# Repair of Scherr-Tumico dial caliper



## Terrywerm (Mar 11, 2014)

This is a bit of a long story, but an interesting one none the less. Please excuse the blurriness of some of the photos: I was too close with the camera and did not realize it at the time. They should be good enough for illustrative purposes, however.

I recently came into the possession of a used Scherr-Tumico 12" dial caliper. I don't often need a caliper of such proportions, but I can see where it might come in handy from time to time.




 I checked it over completely only to find that it had a rough spot - REALLY rough.  So rough that it would jamb up and make clicking noises as the teeth jumped the rack!!   Ughhh!!!   A quick inspection with a good magnifying glass revealed that a number of teeth on the rack were damaged in one spot.




 I initially figured the caliper was junk, but figured that it might be worth while to contact the manufacturer. Scherr-Tumico is a Minnesota company, specifically known as S-T Industries, located in St. James, Minnesota, not quite a hundred miles or so from where I live. I looked up their web site and contacted them to inquire about the possibility of repair. Initially I did not hear back from them, but this morning, as I was travelling down to Sioux Falls, South Dakota, I received an email from them. They requested photos of the caliper, as I could not identify it by model number, as there was none on the tool, only a serial number stamped into the frame. My son was at home, so I had him send me a couple of photos, which I then forwarded to the repair team at S-T. A short time later, I received an email requesting that I call them, which I did. As it turns out, they had new racks for this caliper that were no longer part of their inventory, as they no longer carry or sell this caliper. They offered me a new rack for FREE, they only needed to know where to send it if I was willing to pay postage. I offered one better: how about I pick it up in person on my return trip home?  It seemed a little strange, stopping by with a semi-truck just to pick up a rack for a dial caliper, but, what the heck, I was going right through there anyway!

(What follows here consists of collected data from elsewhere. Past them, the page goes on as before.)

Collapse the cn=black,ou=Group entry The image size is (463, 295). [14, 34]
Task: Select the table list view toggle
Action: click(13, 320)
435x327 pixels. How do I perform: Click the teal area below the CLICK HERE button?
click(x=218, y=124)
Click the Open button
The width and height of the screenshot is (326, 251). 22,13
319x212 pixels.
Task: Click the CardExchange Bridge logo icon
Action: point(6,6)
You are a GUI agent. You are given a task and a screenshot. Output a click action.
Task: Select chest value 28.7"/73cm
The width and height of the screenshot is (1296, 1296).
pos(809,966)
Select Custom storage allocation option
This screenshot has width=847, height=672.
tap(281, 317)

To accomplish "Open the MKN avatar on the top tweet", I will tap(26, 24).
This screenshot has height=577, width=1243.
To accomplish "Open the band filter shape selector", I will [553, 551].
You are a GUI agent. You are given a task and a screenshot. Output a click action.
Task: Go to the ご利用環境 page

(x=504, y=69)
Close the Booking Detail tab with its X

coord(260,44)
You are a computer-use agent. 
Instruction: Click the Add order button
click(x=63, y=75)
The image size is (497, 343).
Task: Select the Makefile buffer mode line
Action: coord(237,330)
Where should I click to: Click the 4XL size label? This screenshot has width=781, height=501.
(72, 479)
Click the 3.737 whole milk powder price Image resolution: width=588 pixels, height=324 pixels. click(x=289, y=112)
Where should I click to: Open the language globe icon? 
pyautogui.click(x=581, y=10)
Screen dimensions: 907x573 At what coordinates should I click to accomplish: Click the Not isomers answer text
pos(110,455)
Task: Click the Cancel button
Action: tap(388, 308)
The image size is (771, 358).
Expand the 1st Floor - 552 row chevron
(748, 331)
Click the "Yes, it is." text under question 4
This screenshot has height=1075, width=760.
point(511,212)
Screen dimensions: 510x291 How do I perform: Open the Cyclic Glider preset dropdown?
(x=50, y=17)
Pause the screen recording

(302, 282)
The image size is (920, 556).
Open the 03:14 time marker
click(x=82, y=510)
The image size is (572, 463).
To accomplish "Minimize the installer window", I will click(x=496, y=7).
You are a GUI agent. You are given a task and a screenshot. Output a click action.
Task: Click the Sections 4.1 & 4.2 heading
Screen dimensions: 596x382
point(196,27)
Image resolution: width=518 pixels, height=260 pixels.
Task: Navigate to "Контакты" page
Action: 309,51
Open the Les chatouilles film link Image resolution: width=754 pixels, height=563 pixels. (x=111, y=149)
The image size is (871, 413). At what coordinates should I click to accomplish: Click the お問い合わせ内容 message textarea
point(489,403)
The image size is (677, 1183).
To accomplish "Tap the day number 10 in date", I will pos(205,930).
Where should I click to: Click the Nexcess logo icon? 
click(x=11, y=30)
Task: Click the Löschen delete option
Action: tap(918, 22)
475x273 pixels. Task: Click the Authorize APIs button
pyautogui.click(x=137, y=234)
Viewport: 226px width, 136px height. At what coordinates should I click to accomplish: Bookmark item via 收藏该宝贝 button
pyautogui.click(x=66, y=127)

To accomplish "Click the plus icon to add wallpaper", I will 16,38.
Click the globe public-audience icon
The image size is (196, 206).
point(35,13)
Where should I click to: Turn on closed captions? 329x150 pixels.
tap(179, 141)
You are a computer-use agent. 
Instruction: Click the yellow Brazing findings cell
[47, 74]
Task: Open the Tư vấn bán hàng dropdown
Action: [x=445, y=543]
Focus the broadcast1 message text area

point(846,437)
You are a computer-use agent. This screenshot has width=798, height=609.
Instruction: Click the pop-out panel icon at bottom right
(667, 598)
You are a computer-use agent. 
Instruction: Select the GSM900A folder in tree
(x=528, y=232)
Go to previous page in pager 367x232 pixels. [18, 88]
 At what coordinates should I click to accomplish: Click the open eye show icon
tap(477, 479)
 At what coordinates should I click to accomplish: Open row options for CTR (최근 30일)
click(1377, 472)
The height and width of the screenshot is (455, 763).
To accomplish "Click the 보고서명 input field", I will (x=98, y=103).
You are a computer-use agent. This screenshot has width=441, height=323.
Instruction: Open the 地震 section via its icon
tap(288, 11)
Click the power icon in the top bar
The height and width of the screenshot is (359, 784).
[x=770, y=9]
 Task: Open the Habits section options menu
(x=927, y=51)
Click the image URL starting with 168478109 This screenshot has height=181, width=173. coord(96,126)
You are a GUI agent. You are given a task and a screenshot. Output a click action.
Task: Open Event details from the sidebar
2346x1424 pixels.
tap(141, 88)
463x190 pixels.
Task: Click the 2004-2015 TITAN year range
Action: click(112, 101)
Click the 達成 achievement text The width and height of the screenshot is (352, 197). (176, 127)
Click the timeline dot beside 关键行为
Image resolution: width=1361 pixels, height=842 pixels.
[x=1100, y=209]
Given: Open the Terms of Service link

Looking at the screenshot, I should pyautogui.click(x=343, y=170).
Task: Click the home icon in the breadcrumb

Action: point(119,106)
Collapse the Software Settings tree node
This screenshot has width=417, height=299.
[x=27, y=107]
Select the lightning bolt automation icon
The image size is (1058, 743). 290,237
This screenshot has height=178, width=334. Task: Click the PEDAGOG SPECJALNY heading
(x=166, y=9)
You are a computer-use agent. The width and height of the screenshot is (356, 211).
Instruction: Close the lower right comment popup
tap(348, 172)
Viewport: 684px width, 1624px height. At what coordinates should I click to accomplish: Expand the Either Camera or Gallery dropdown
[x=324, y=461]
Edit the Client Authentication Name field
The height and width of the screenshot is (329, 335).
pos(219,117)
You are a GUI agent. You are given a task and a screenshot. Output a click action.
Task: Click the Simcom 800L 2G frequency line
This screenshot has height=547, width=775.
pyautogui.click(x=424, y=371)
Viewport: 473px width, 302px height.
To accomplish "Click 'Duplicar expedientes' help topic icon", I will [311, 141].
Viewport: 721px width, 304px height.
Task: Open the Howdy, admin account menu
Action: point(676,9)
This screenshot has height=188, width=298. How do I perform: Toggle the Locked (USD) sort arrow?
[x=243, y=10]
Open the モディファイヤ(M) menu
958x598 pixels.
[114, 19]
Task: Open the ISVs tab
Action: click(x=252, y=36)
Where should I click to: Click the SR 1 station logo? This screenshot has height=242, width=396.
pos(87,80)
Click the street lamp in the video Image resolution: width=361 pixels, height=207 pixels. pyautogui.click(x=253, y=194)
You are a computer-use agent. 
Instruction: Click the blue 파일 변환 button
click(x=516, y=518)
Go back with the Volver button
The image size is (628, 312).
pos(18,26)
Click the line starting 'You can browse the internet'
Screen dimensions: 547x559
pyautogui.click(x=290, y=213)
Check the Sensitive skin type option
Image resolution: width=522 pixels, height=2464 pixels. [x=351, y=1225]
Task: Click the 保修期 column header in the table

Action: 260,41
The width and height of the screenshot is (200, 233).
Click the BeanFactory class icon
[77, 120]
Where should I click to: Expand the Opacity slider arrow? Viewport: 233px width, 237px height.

When I arrived, I was greeted by a friendly receptionist, and of course the talk turned to the weather as it was in the low 50's here today, a temperature not seen around these parts since at least last November! Eventually the man from the repair bench came out with a new rack in hand, as well as a brand new mechanism for the dial!! He figured that if the rack was damaged, the pinions on the dial probably were also. I expressed my profound thanks and we exchanged some idle chit-chat and I was eventually on my way with new parts in hand.

Upon arrival home, I set about the task of disassembling the caliper. I first laid out a dish towel to work on, as this prevents tiny screws from bouncing off of the bench if dropped. I next removed the end stop and the depth rod, and was ready to slide the head off of the frame. I removed the dial lock, then started looking for a way to remove the bezel. I had read that many dial calipers had the bezel held on by an o-ring, and that the bezel could simply be pried off with a couple of screwdrivers. I tried pulling up on the bezel by hand, and if  felt VERY solid, not like an o-ring at all. Closer investigation revealed that there was an opening on the rear of the dial, and through that opening I could see a wire.




I rotated the bezel while watching through the opening, and soon realized that this was the retainer wire for the bezel. I located an end of the retainer wire, then gently pried it out through the opening, pulling it out as I rotated the bezel further. Within a few seconds, I had the retainer wire out, and the bezel was off. From there it was a simple matter to slide the head off of the frame.




The next step was to pry or pull the pointer off of its spindle. It was a bit stubborn, but I proved to be more stubborn that it was!  Once the the pointer was removed, it was a simple matter to lift off the dial and the Belleville spring that sat behind it. The removal of two screws was all that was required to remove the dial mechanism from the caliper head. At this point, a comparison of the two dial mechanisms revealed that there was a new problem: the new mechanism was set up for three mounting holes, where the original had only two. Luckily, it appeared that the rest of the mechanism was the same for both units. 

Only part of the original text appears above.